Coupling NIR spectroscopy and chemometrics for the assessment of food quality

Posted: 28 February 2013 | Federico Marini, Department of Chemistry, University of Rome ‘La Sapienza’ | No comments yet

In the last 30 years, there has been increasing attention paid to the possibility of using Near Infrared (NIR) spectroscopy to deal with different aspects of food quality assessment. Indeed, the intrinsic characteristics of this technique, which, requiring little or no sample pretreatment, allows high throughput analyses in a rapid and non-invasive/non-destructive way, together with its easy on-line applicability, make NIR particularly suitable for real-time assessment and control of food quality both in a laboratory and on an industrial scale.

In the last 30 years, there has been increasing attention paid to the possibility of using Near Infrared (NIR) spectroscopy to deal with different aspects of food quality assessment[1]. Indeed, the intrinsic characteristics of this technique, which, requiring little or no sample pretreatment, allows high throughput analyses in a rapid and non-invasive/non-destructive way, together with its easy on-line applicability, make NIR particularly suitable for real-time assessment and control of food quality both in a laboratory and on an industrial scale.

From a physico-chemical standpoint, the near infrared region of the electromagnetic spectrum corresponds to high energy vibrational transitions (overtones and combination bands), which, differently to what happens in the mid-infrared frequencies, result in low intensity bands which are often highly overlapped and difficult to interpret directly. This is the main reason why the growth of applications involving the use of this technique accompanied and followed the development and diffusion of chemometric methods to process the spectral data, where the name ‘chemometrics’ indicates the discipline, which makes use of math ematical, statistical and logical methods to solve chemical problems and to extract the maximum possible information from the measured data[2]. Indeed, when the instrumental signals are noisy and/or poorly specific, and, in general, when a large number of variables (i.e., spectral intensities at different wavelengths) are recorded for each sample, the information which is sought is often hidden and hard to unravel by simply looking at the instrumental profiles recorded.

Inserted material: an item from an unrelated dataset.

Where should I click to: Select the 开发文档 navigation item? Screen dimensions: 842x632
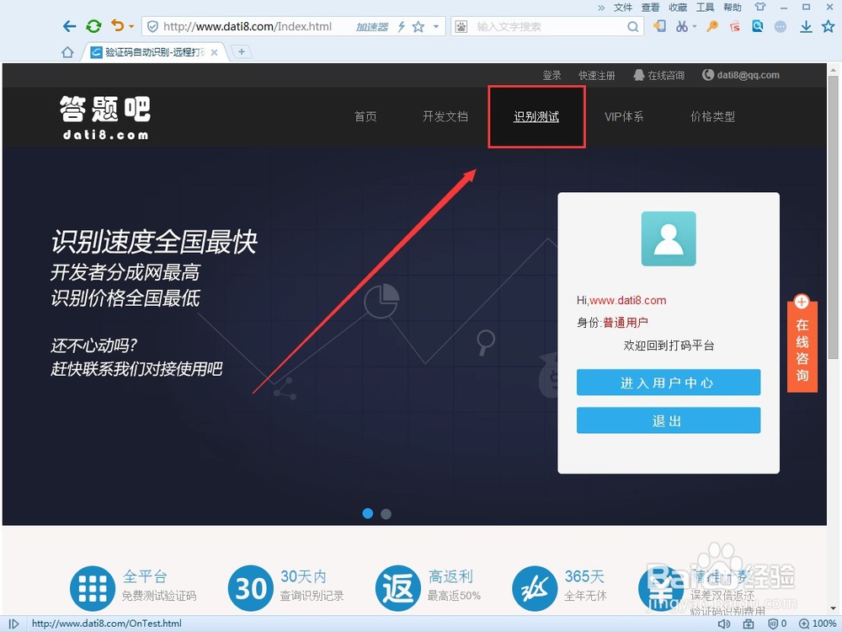(445, 116)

In the following article, some successful examples of coupling chemometric data processing methods to NIR spectroscopic analysis of foodstuff will be presented.

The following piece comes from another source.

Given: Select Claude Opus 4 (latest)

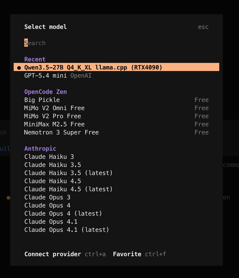Looking at the screenshot, I should pos(63,214).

Figure 1 NIR spectra of 57 olive oil samples from Sabina PDO and from other geographical origins

Traceability

It has been widely recognised that, for many foodstuffs, origin (geographic, species and production) represents an important quality attribute to the point that in 1992, the EU introduced norms concerning the Designations of Origin (Protected Denomination of Origin (PDO) and Protected Geographical Indication (PGI)) to protect typical products[3]. In this framework, the use of NIR spectroscopy coupled to opportune classification methods constitutes a promising approach for tracing the origin of foodstuff in a rapid, relatively cheap and non-destructive way. Indeed, the aim of chemometric classification methods is to build models that allow the accurate prediction of a qualitative property of the samples, based on the experimental fingerprint: as far as traceability problems are concerned, origin is the qualitative property to be predicted. To illustrate this concept, a case study concerning the authentication of olive oil samples from the PDO of Sabina (Italy) will be presented[4]: in this case, the scope of the research was to build a model that was able to recognise samples coming from a particular PDO area (Sabina, an oil-producing area in central Italy), based on the analysis of the spectral fingerprint. To this purpose, olive oil samples from both the Sabina area and from other origins, not only in Italy but also the rest of the world, were collected and analysed by NIR spectroscopy (see Figure 1).

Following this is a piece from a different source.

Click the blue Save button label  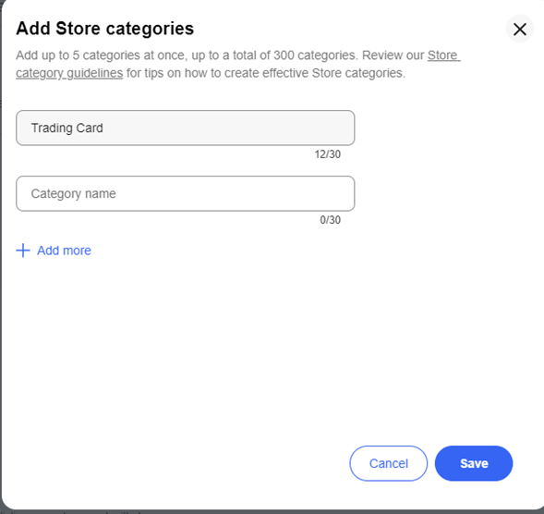point(474,463)
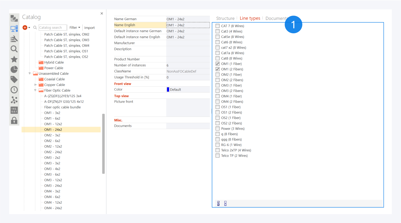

Indeed, classification methods belong to the family of so-called supervised algorithms, i.e. those algorithms requiring that a set of samples for which the desired response (in this case, the geographical origin) is known (training set) is available, as this information is actively used in building the models. In particular, since in the example described in this paragraph attention was mainly focused on the PDO of Sabina, only two categories were defined: oils from Sabina and oils from other origins (irrespectively of their provenance). Classification of the oils (after spectral pre-treatment by the first derivative) was then accomplished by means of an algo rithm called Partial Least Squares-Discriminant Analysis (PLS-DA), a method which is particularly suitable for dealing with high dimensional data, i.e. data containing many variables, like the spectral fingerprints, providing at the same time a parsimonious description of the samples in terms of a few latent (abstract, mathematically constructed) variables, which facilitates the interpretation of the results and a reliable prediction of the origin of unknown individuals. These characteristics are well exemplified in Figure 2 (page 8), where the projection of the samples onto the space spanned by the first three latent vectors of the model is shown: in Figure 2 (page 8), the training samples are represented as points in the multivariate space, which appear to be clearly separated in two different groups, the first one corresponding to the extra virgin oils from the PDO Sabina, and the second one to the oils of other geographical origins.

The good separation between the two groups in space suggests that the use of the model to predict the origin of unknown samples should result in a high correct classification rate. Accordingly, when the model was applied to the NIR spectra collected on validation samples from both categories (i.e., samples of known origin which were not used in the model building phase), 100 per cent of the oils from Sabina and 95.5 per cent of those from other origins were correctly predicted. Indeed, when looking at the position of the test samples in the model space, reported in Figure 2 (page 8), it is possible to observe that they fall well inside the areas occupied by their respective categories, thus allowing an accurate prediction of the correct origin of the oils used for validation.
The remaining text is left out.